Le premier mensonge en ultramarathon est de dire « plus jamais! », selon Pat. C’est sans doute pourquoi il multiplie les longues distances, dont le Vermont 100, qu’il a couru cinq fois.

Au sujet de ses abandons, il a fallu qu’il se rende compte que faire une course pour le plaisir, ça ne fonctionne pas pour lui. « Ça prend un petit quelque chose de plus. Il faut s’entraîner, il faut être engagé dans la course. »

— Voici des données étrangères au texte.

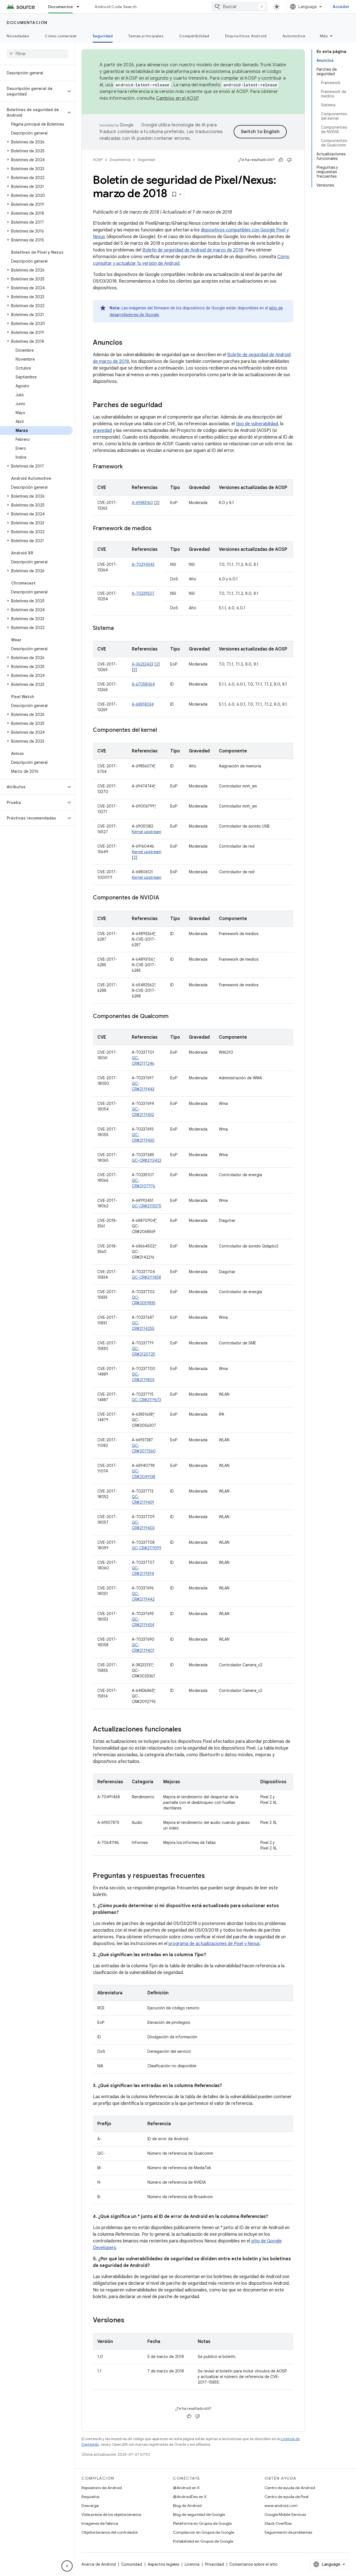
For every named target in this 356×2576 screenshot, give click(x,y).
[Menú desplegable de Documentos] (80, 6)
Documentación (27, 22)
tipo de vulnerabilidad (257, 424)
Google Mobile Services (285, 2514)
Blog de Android (187, 2505)
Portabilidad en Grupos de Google (203, 2541)
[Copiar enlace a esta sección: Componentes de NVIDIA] (164, 898)
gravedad (102, 430)
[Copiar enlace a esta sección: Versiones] (129, 2320)
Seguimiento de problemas (288, 2532)
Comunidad (131, 2564)
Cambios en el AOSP (177, 98)
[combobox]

Les aspects mentaux de la course lui paraissent plus difficiles que les efforts physiques, car il se dit « capable d’en prendre ». La souffrance physique lui permet même de relativiser les choses difficiles de la vie.

Un homme de valeurs

Dans tout son récit, Patrice parle beaucoup de sa conjointe, de ses trois filles et des autres coureurs. C’est quelqu’un qui aime les gens. Ce n’est pas étonnant qu’il soit ambassadeur de la Fondation du Centre jeunesse de la Montérégie, et que cette dernière revête une importance capitale pour lui. En effet, l’argent qu’il amasse pour cette fondation vient notamment en aide à des enfants qui, comme lui, ont été adoptés.

C’est pour cela que, chaque année, pendant 24 heures, Patrice court en boucle au Parc national des Îles-de-Boucherville, en essayant de faire un maximum de kilomètres. Malgré la difficulté de l’épreuve, c’est pour lui une grande fierté que de redonner à la société.

Lorsque Patrice termine sa présentation, il semble regretter d’avoir à dire au revoir au public, qui ne veut plus arrêter de poser des questions. Il autographie son livre, Territoires inconnus, et écoute les gens avec intérêt et générosité.

Les 90 minutes de présentation ponctuées d’anecdotes passent bien trop vite en sa présence. Patrice Godin fait voyager le public au rythme de nombreux rires et sourires. Son aventure humaine, marquée par la course, et qu’il raconte avec talent, provoque des émotions poignantes.